I feel like this article reflects some significant technical confusion. The BMC is supposed to be on a trusted network inaccessible from the outside. I've always viewed authentication on the BMC as being like the numeric lock on luggage--it's designed to keep honest people honest, not for real security. Being able to bypass the BMC security is really not a big deal. What the Bloomberg article says about the hardware exploit is much worse:
> > The rogue instructions, Bloomberg reported, caused the BMCs to download malicious code from attacker-controlled computers and have it executed by the server’s operating system.
It's using the fact that the BMC has unfettered access to the rest of the machine to compromise the code running on the server itself. That's valuable even if the BMC itself is on a private network inaccessible to the attacker.
There is no such practical network which remains such a network for long. All networks must be assumed to be byzantine as they certainly will be compromised at some point, if they're not already.
It's quite incompetent and negligent to put network connectors on servers that cause spectacular failures when exposed to a network.
A valid conclusion might indeed be to stop them being accessible from the outside, by installing such server boards in a network-topologically secure location such as a landfill.
It's quite incompetent and negligent to put network connectors on servers that cause spectacular failures when exposed to a network.
This isn't a fair assessment of the situation. Networks that aren't entirely trusted and controlled can cause spectacular failures. By knowing this, administrators can use BMCs safely. My Poweredge server even came with a warning sticker that had to be removed before the DRAC port could be used.
In general, tools can have "pointy parts" with which the user could harm themselves so long as the risks and proper uses are documented and explained adequately.
BMCs like DRAC or iLO are invaluable when you have hundreds or thousands of fresh servers with no OS. The BMC lets you mount an OS or hypervisor ISO in a way reminiscent of DaemonTools et al., and update bios and other firmware from a shared network folder. I'm pretty sure there's even an API to develop against.
BMC's are great--all my home builds have them because I'm too old to be fiddling around trying to figure out why a computer won't boot an installer from a USB key. But even on my home network the BMC's are on a separate switch on a subnet that doesn't have internet access except through a VPN gateway.
I think the parent meant, you have them on a subnet with no default route, but have a vpn / management system with one interface pointing in to the management network. You can get in via the vpn but they can’t get out.
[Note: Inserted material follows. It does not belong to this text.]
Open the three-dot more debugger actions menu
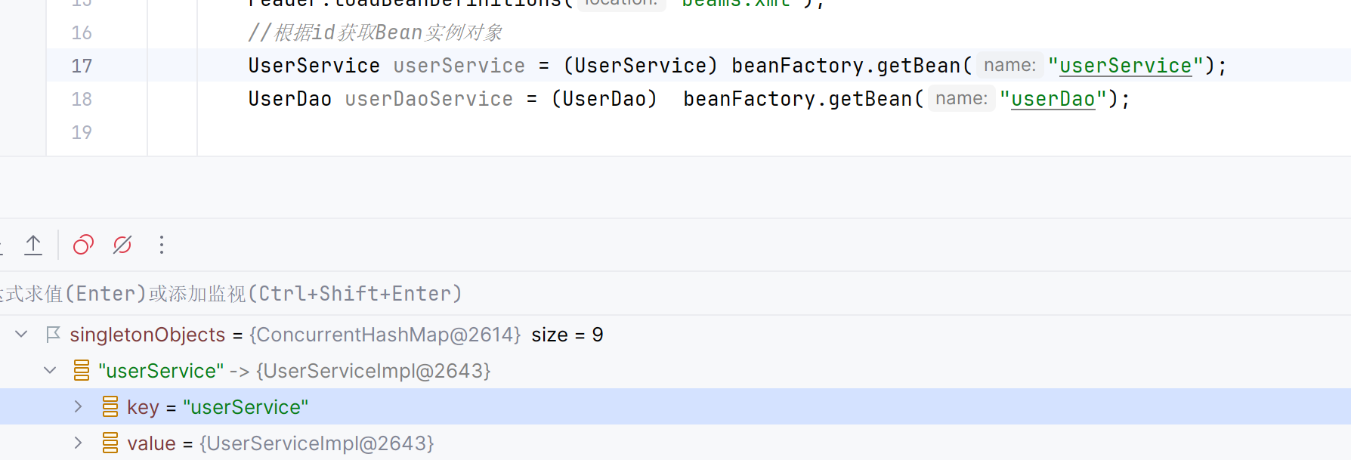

You can bootstrap fresh servers using PXE. The problem with BMC is that it never goes away even after you've booted your system. BMC owns your system and there's no way to completely disable it. Options for disabling it simply control the BMC's software interfaces, and they only work to the extent that the software is bug free. It's like the infamous cPanel, but for hardware--it's a juicy target that you're stuck with.
There's definitely an API. It's a core part of OpenStack Ironic, which lets you automate bootstrapping them like you described (for example, to put the rest of your OpenStack cloud on top of).
Except that in many cases the BMC does not exposed to the internet, especially in situations where you get a dedicated server from somewhere and they want to give you low-level access to make changes to the server you are renting.
I know of at least 2 places where this is still the case (that or a remote IP KVM...).
The BMC should be on a trusted network, but most likely isn't.
> > The rogue instructions, Bloomberg reported, caused the BMCs to download malicious code from attacker-controlled computers and have it executed by the server’s operating system.
It's using the fact that the BMC has unfettered access to the rest of the machine to compromise the code running on the server itself. That's valuable even if the BMC itself is on a private network inaccessible to the attacker.